Stored records
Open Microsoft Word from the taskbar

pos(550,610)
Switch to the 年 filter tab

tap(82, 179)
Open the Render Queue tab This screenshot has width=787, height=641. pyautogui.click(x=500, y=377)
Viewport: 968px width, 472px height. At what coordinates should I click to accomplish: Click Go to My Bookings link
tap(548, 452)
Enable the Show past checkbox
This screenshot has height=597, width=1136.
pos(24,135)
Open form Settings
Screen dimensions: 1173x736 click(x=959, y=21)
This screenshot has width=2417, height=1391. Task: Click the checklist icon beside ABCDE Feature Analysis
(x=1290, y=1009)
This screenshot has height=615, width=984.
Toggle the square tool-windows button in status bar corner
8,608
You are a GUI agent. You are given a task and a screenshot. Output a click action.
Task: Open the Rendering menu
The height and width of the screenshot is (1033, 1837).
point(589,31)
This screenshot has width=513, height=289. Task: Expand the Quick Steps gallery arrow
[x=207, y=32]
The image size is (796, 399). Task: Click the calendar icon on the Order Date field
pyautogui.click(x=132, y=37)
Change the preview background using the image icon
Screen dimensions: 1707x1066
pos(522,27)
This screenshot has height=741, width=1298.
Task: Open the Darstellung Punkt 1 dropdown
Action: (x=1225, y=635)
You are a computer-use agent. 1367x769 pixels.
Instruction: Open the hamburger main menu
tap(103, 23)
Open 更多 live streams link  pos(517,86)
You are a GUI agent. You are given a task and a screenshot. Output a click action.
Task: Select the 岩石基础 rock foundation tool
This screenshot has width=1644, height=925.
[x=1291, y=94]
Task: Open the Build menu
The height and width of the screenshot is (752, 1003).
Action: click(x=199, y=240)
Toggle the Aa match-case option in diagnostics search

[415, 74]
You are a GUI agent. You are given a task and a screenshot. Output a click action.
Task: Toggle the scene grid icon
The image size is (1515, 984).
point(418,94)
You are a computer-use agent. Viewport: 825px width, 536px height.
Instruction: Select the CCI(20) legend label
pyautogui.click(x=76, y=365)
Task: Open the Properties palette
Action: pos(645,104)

▶ WHAT NEEDS TO BE DONE
Could you reproduce exactly the lines of the entries above, from the one with "This screenshot has width=2417, height=1391." through the one with "You are a computer-use agent. Viewport: 825px", and nothing else?

▶ SOLUTION FOR THIS EXERCISE
This screenshot has width=2417, height=1391. Task: Click the checklist icon beside ABCDE Feature Analysis
(x=1290, y=1009)
This screenshot has height=615, width=984.
Toggle the square tool-windows button in status bar corner
8,608
You are a GUI agent. You are given a task and a screenshot. Output a click action.
Task: Open the Rendering menu
The height and width of the screenshot is (1033, 1837).
point(589,31)
This screenshot has width=513, height=289. Task: Expand the Quick Steps gallery arrow
[x=207, y=32]
The image size is (796, 399). Task: Click the calendar icon on the Order Date field
pyautogui.click(x=132, y=37)
Change the preview background using the image icon
Screen dimensions: 1707x1066
pos(522,27)
This screenshot has height=741, width=1298.
Task: Open the Darstellung Punkt 1 dropdown
Action: (x=1225, y=635)
You are a computer-use agent. 1367x769 pixels.
Instruction: Open the hamburger main menu
tap(103, 23)
Open 更多 live streams link  pos(517,86)
You are a GUI agent. You are given a task and a screenshot. Output a click action.
Task: Select the 岩石基础 rock foundation tool
This screenshot has width=1644, height=925.
[x=1291, y=94]
Task: Open the Build menu
The height and width of the screenshot is (752, 1003).
Action: click(x=199, y=240)
Toggle the Aa match-case option in diagnostics search

[415, 74]
You are a GUI agent. You are given a task and a screenshot. Output a click action.
Task: Toggle the scene grid icon
The image size is (1515, 984).
point(418,94)
You are a computer-use agent. Viewport: 825px width, 536px height.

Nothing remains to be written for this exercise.